On this Julia version:
_ _ _(_)_ | A fresh approach to technical computing
(_) | (_) (_) | Documentation: http://docs.julialang.org
_ _ _| |_ __ _ | Type "?help" for help.
| | | | | | |/ _` | |
| | |_| | | | (_| | | Version 0.5.0 (2016-09-19 18:14 UTC)
_/ |\__'_|_|_|\__'_| | Official http://julialang.org/ release
|__/ | x86_64-pc-linux-gnu
running on:
Ubuntu 14.04.3 LTS
I am trying to do a Monte Carlo simulation in parallel across 36 workers.

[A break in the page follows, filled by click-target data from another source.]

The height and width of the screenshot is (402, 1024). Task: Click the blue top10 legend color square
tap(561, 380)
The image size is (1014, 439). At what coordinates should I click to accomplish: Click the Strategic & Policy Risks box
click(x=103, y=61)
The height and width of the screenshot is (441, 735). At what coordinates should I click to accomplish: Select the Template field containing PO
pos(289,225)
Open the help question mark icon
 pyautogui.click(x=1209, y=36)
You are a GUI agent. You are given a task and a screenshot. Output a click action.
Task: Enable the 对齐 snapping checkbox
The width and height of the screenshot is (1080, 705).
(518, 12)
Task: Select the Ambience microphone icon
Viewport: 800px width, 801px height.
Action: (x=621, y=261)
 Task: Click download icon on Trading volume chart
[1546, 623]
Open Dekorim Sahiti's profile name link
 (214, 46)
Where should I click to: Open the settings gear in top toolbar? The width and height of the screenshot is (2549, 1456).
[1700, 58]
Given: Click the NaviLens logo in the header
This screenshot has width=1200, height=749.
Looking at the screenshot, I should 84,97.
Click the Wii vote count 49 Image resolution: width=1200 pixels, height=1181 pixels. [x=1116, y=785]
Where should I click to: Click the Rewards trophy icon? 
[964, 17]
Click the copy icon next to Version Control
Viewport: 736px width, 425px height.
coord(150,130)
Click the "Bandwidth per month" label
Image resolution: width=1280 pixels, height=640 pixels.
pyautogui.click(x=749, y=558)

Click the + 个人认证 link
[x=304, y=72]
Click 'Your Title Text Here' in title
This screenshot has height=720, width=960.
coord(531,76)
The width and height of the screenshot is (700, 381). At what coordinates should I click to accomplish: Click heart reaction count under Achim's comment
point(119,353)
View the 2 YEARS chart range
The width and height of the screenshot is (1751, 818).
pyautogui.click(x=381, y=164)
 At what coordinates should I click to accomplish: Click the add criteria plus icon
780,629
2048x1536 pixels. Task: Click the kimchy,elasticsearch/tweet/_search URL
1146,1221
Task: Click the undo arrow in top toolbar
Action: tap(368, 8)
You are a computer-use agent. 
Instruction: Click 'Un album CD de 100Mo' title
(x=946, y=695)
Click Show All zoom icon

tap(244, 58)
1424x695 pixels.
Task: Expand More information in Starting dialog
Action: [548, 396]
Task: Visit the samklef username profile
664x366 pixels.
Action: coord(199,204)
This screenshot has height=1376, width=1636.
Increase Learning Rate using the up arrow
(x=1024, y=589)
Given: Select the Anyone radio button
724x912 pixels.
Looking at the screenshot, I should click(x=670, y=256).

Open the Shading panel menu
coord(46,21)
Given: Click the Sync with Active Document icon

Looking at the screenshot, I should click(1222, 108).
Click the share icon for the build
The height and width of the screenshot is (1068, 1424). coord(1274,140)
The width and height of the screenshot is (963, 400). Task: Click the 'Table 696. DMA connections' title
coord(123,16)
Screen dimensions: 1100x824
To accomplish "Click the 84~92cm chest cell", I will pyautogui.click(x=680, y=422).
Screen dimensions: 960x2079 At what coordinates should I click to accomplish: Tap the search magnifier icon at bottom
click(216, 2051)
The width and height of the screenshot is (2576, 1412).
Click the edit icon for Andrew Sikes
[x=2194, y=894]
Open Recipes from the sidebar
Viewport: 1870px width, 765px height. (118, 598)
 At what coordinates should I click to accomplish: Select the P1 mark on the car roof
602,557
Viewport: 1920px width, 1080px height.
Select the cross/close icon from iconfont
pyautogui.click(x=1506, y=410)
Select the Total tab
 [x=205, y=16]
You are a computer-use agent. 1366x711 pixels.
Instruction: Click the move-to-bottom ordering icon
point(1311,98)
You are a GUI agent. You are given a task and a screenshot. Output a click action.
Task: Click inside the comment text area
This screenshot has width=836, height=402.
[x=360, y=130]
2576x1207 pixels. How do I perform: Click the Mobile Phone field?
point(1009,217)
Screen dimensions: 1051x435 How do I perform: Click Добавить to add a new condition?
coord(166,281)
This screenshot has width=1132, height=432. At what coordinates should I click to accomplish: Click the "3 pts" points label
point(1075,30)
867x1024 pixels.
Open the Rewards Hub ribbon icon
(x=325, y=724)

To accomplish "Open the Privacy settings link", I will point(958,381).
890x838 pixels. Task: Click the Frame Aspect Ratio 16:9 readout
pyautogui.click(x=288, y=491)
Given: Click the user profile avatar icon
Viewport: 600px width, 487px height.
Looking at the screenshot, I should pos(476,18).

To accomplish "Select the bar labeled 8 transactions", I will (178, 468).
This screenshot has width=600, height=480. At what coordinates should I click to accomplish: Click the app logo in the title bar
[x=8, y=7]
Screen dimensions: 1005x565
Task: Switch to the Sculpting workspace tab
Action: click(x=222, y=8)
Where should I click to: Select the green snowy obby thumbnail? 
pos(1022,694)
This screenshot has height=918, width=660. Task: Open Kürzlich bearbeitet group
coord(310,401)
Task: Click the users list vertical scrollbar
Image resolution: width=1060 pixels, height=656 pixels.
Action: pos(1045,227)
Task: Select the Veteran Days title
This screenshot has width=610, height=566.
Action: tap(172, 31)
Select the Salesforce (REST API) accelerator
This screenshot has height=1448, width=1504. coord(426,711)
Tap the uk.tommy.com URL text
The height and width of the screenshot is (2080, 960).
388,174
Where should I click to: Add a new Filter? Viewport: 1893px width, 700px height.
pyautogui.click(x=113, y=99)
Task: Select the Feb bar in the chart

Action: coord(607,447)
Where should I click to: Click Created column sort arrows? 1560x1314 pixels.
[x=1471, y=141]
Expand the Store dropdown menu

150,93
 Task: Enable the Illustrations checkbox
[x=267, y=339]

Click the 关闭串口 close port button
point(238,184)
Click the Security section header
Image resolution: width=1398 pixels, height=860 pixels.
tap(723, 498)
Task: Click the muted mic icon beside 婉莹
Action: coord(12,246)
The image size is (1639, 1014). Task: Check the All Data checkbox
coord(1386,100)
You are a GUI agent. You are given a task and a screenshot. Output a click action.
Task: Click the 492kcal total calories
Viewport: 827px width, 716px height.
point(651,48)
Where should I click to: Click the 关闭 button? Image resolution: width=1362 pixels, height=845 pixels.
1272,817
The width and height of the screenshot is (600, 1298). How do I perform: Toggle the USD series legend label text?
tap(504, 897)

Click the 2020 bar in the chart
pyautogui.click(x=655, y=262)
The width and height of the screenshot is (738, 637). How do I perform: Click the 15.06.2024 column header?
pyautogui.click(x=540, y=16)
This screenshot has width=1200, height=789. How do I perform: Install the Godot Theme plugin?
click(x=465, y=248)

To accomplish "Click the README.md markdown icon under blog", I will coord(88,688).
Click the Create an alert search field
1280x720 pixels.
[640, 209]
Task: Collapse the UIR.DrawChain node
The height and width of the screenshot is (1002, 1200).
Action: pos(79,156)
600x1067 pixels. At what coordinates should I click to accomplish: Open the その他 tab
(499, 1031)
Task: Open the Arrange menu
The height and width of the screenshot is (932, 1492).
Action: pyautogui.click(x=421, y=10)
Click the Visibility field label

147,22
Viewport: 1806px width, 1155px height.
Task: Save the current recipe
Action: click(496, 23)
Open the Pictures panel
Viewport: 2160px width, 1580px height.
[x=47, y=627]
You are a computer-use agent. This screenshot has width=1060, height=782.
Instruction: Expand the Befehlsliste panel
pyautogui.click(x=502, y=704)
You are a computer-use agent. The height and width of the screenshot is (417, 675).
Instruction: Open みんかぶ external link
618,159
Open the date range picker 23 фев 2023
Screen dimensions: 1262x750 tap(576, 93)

I have two problems (at least).
1. Some of the workers terminate at the beginning of the simulation, but I
don't understand the error message:
Worker 5 terminated.ERROR (unhandled task failure): ProcessExitedException()
in yieldto(::Task, ::ANY) at ./event.jl:136
in wait() at ./event.jl:169
in wait(::Condition) at ./event.jl:27
in wait(::Channel{Any}) at ./channels.jl:92
in take!(::Channel{Any}) at ./channels.jl:73
in #remotecall_fetch#606(::Array{Any,1}, ::Function, ::Function,
::Base.Worker, ::Function, ::Vararg{Any,N}) at ./multi.jl:1066
in remotecall_fetch(::Function, ::Base.Worker, ::Function,
::Vararg{Any,N}) at ./multi.jl:1062
in #remotecall_fetch#609(::Array{Any,1}, ::Function, ::Function, ::Int64,
::Function, ::Vararg{Any,N}) at ./multi.jl:1080
in remotecall_fetch(::Function, ::Int64, ::Function, ::Vararg{Any,N}) at
./multi.jl:1080
in
(::Base.##667#668{Base.#+,ProjectModule.##45#47{Int64,Array{Any,1},Array{Any,2}},UnitRange{Int64},Array{UnitRange{Int64},1}})()
at ./multi.jl:1998
This is not a huge problem as the rest of the workers keep going and can
finish the simulation, but I would like to understand what is going on, if
possible. (And maybe how to fix it so as to use those workers.)
2. The more important problem is that at the end of the simulation, I run
into other errors and nothing is returned. My (uninformed and probably
wrong) guess is that there is something the program doesn't like about the
fact that the different workers are finishing at different times? The
errors I get are:
ERROR (unhandled task failure): EOFError: read end of file
Worker 16 terminated.ERROR (unhandled task failure):
ProcessExitedException()
in yieldto(::Task, ::ANY) at ./event.jl:136
in wait() at ./event.jl:169
in wait(::Condition) at ./event.jl:27
in wait(::Channel{Any}) at ./channels.jl:92
in take!(::Channel{Any}) at ./channels.jl:73
in #remotecall_fetch#606(::Array{Any,1}, ::Function, ::Function,
::Base.Worker, ::Function, ::Vararg{Any,N}) at ./multi.jl:1066
in remotecall_fetch(::Function, ::Base.Worker, ::Function,
::Vararg{Any,N}) at ./multi.jl:1062
in #remotecall_fetch#609(::Array{Any,1}, ::Function, ::Function, ::Int64,
::Function, ::Vararg{Any,N}) at ./multi.jl:1080
in remotecall_fetch(::Function, ::Int64, ::Function, ::Vararg{Any,N}) at
./multi.jl:1080
in
(::Base.##667#668{Base.#+,ProjectModule.##45#47{Int64,Array{Any,1},Array{Any,2}},UnitRange{Int64},Array{UnitRange{Int64},1}})()
at ./multi.jl:1998
And -
ERROR: LoadError: ProcessExitedException()
in wait(::Task) at ./task.jl:135
in collect_to!(::Array{Array{Float64,2},1},
::Base.Generator{Array{Task,1},Base.#wait}, ::Int64, ::Int64) at
./array.jl:340
in collect(::Base.Generator{Array{Task,1},Base.#wait}) at ./array.jl:308
in preduce(::Function, ::Function, ::UnitRange{Int64}) at ./multi.jl:2002
in (::ProjectModule.##44#46{Int64,Array{Any,1},Array{Any,2},Int64})() at
./multi.jl:2011
in macro expansion at ./task.jl:326 [inlined]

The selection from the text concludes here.